Demonstrating the dizzying pace of the modern news agenda a small political storm has brewed and passed over just in the time I’ve been sitting here trying to decide what to blog about.
The Electoral Commission in the UK releases quarterly figures showing donations made to political parties. The figures released today showed a bequest for half a million which was split between the two Coalition parties. A little bit of light journalistic digging showed that the bequest was made in the will of a Joan Edwards who specified that the money should go to “whichever government is in office… in their absolute discretion to use as they may think fit.” It was speedily pointed out that thinking fit to keep it for yourself was probably not quite in the spirit of the thing, and within a morning both the Conservatives and the Lib Dems had conceded the point and agreed to hand the money over to the Treasury. Cue many editorials about the grasping nature of modern politicians and their lack of engagement with the notion of public funds for the public good. Some of those editorials may even be wise and worth reading, because, yes, if you’re the government and you get a wodge of cash to spend as you “think fit” and your first thought is that you could use it to pay for a better wine selection at your party conference then shame on you.
However, my first thought on reading this story wasn’t about how disappointingly grasping and self-serving the politicians involved seem to be, it was about the bequest itself. Somewhere out there a woman decided to leave half a million pounds to the government of the day, not knowing, presumably, which party that would be or how they would choose to spend the money. I can’t decide whether that demonstrates a refreshing faith in government and democracy or simple naivete. Maybe it’s neither – maybe the woman in question had fallen out with her local cats’ home and left the money to the government just to spite them.

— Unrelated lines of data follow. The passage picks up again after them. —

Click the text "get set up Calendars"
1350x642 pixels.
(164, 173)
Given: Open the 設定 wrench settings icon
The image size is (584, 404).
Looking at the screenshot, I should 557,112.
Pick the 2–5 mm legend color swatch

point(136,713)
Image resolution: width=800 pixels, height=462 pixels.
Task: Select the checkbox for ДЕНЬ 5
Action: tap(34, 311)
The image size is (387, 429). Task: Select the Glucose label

What I am fairly sure about is that I wouldn’t do the same. If I had half a million pounds to spare (and a quick rummage under the sofa cushions confirms that I don’t), I can imagine wanting to use the cash for the greater good. I am a proper hippy bleeding heart liberal after all. I believe in outdated stuff like the welfare state and universal healthcare and higher taxes for the comfortably-off. But to voluntarily bequeath half a million to the government of the day like Joan? I don’t think so. And there are three reasons why not:
1. I’m a bit of a control freak. Sure, I want to improve the world with my money but I want to choose how.
2. I want to see what happens to the money. That kind of rules out the whole bequest thing. I think I’d want a scheme where I just went “Here is some money. Please tweet me if you’ve got something cool you’d like to do with it, and I shall pick stuff that sounds good/interesting/worthwhile…” Back to the control freakery again.

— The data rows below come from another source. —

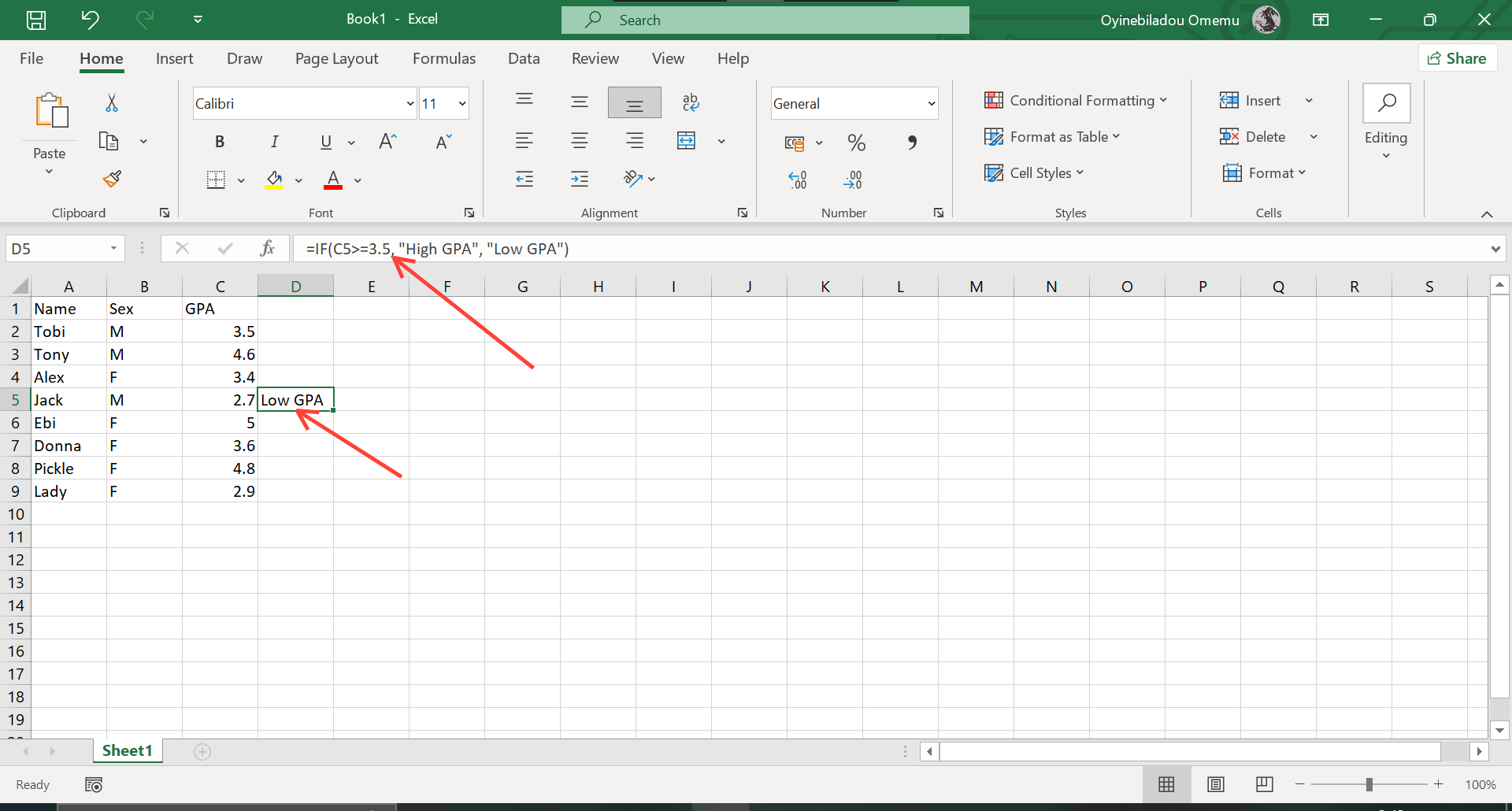This screenshot has height=811, width=1512.
Task: Open the General number format dropdown
Action: click(x=928, y=103)
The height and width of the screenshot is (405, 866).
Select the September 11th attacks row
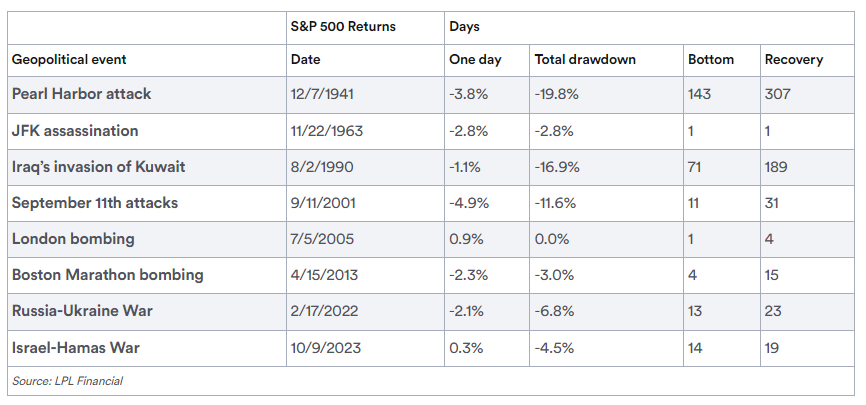coord(94,203)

3. I don’t quite trust that any political party would definitely use my money for the greater good, and that’s a really bad thing. Polls repeatedly show that the British public lack faith in their politicians. This Ipsos MORI poll from June 2013 is a good example, showing the extent to which we believe our politicians to be self-serving. It is, therefore, really annoying when they act in ways that reinforce that belief. After expenses scandals, and previous question marks over party funding, politicians should be going out of their way to clean up their act, rather than opportunistically divvying up bequests between themselves. Perhaps that perception is that if the mistrust extends across the party divides then there’s no comparative loss if the public don’t trust you, because they don’t trust the other guy either.
And at this point I feel I should have a pithy conclusion as to how to fix the break down of trust between electorate and elected, but I don’t I’m afraid. Feel free to offer your suggestions in the comments. And feel free to share your spending plans for any unexpected (or, indeed, imaginary) cash you might have lying about.